The theatre upstairs from Chaplin’s Bar is an intimate space with the actors performing right next to the audience – this immersive theatre experience has become a hallmark or Judder Theatre since its 2018 foundation.
This is an excellent production. The performance by Vincent Patrick as Jerry is a portrayal of a complex man – angry, lonely, unhinged, seeking company. Dangerous? It is an excellent performance, comedic yet sinister. Equally impressive is Stephen Kelly as Peter who plays the character as a buttoned down, prim, slightly repressed man goaded by Jerry. It’s no mean feat for an actor to keep the audience’s attention while silently reacting to the other character speaking constantly. He is also excellent. Although written over sixty years years ago the themes of isolation and unfulfillment in an atomised world ring very true for a 2023 Ireland in the midst of a housing crisis.
Tightly directed by Shaun Elebert the play moves at a brisk pace holding the audience attention throughout.

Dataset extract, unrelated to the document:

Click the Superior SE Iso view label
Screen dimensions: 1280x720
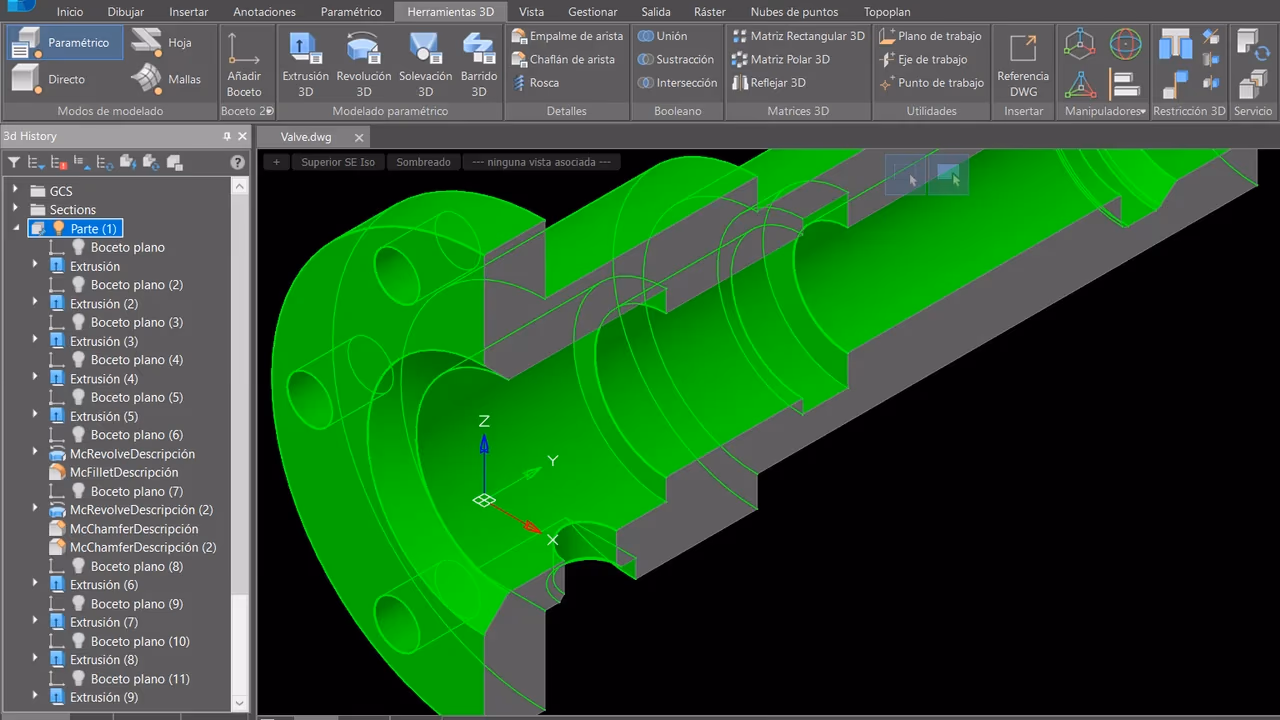(x=338, y=162)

I had no idea what to expect of the play before attending it – I never read plot summaries in advance. I like the element of surprise. I as aware of course of Albee and his later masterpiece ‘Who’s afraid of Virginia Woolf’ (the 2016 Gate Theatre production still probably the best play I have ever seen). I won’t reveal the ending of ‘The Zoo Story’ but can say that it is hugely dramatic. ‘Ghosts’ by Ibsen currently playing in the Abbey – Ireland’s national theatre – has an ending similar in style. Judder Theatre’s was more impressive.
My only very minor quibble (more of an observation) was the decision to relocate the play to Dublin in the modern day – some of the script was quintessentially New York in the 1950s, and didn’t ring quite convincing as 2023 in Dublin.
The play runs from Wednesday to Saturday for the next two weeks. Beg, borrow or steal, but try to see this play. Highly recommended.